▶ _TASK STATEMENT_
Please copy exactly the lines from the one containing "Task: Click the logged-in email address" to the end of the entries, both included, and nothing else. Omit every picture.
*** PROVIDED RECORDS Section Begins ***
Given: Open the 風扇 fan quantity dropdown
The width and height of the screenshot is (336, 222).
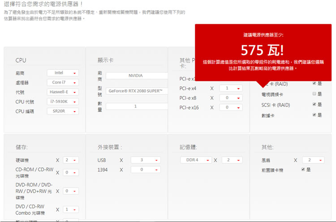Looking at the screenshot, I should point(313,160).
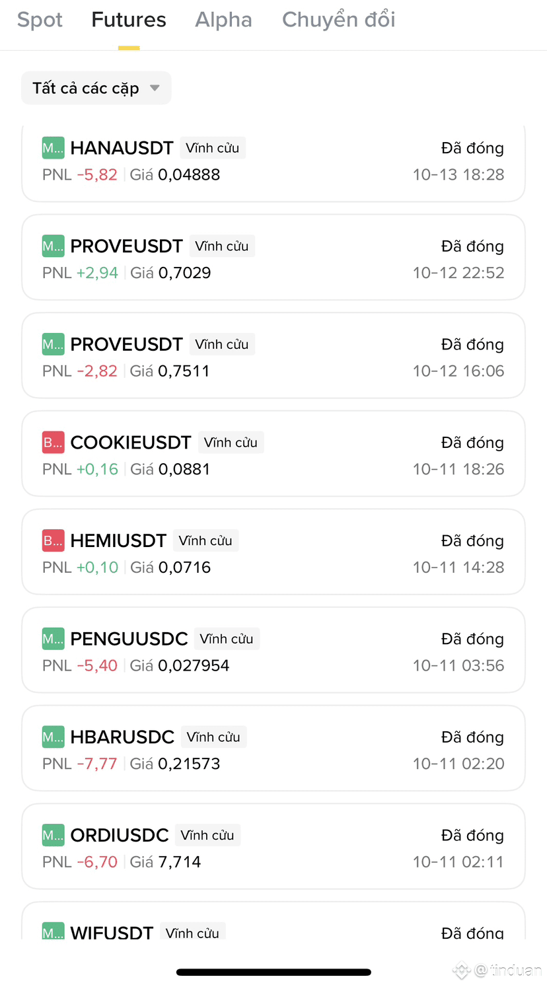Click the Vĩnh cửu tag on HEMIUSDT
The height and width of the screenshot is (987, 547).
(205, 541)
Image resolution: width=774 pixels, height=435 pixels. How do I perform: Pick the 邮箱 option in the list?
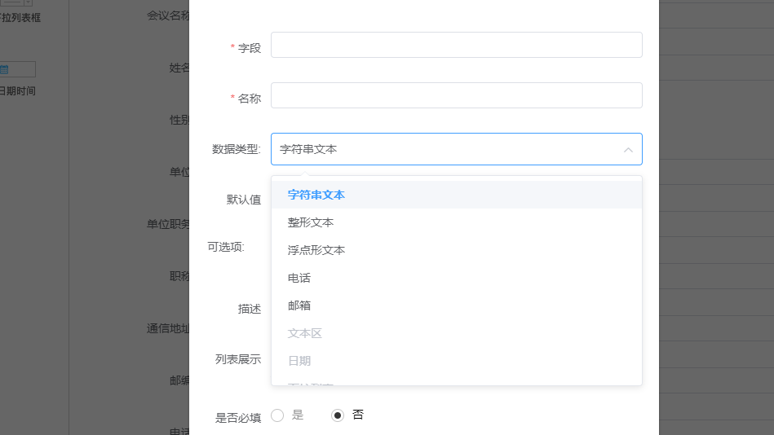[299, 305]
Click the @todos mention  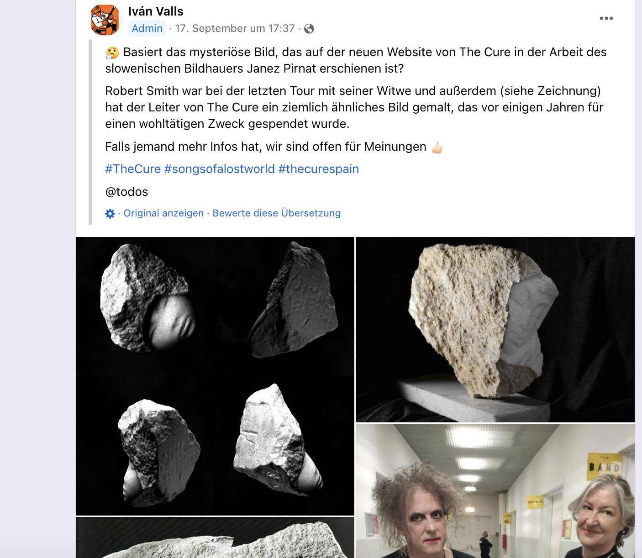pyautogui.click(x=126, y=192)
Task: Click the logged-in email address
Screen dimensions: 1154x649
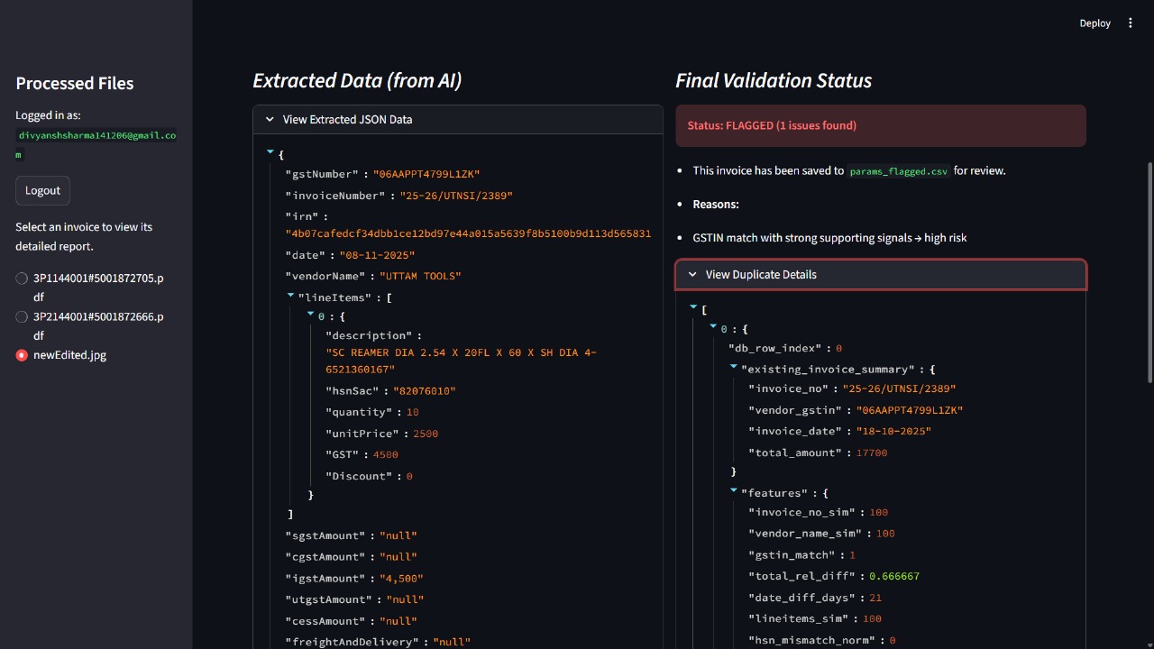Action: pyautogui.click(x=96, y=135)
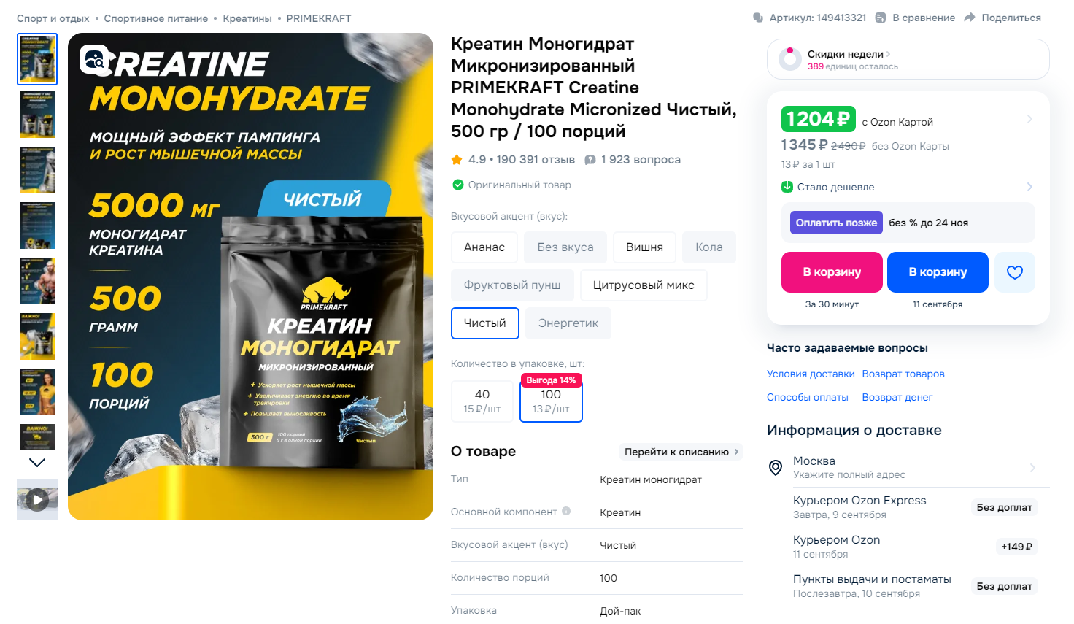Image resolution: width=1074 pixels, height=624 pixels.
Task: Click the image search icon on product photo
Action: click(95, 60)
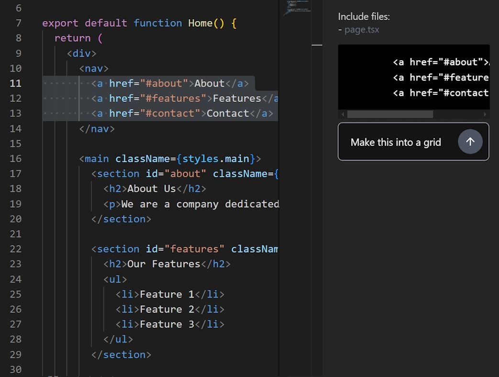Click line number 22 in the gutter
The image size is (499, 377).
[x=15, y=249]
*** PROVIDED RECORDS Section Ends ***
▶ _SOLUTION TO THIS EXERCISE_
Task: Click the logged-in email address
Screen dimensions: 1154x649
Action: pyautogui.click(x=96, y=135)
Image resolution: width=1074 pixels, height=624 pixels.
Task: Click the image search icon on product photo
Action: click(95, 60)
Click line number 22 in the gutter
The image size is (499, 377).
[x=15, y=249]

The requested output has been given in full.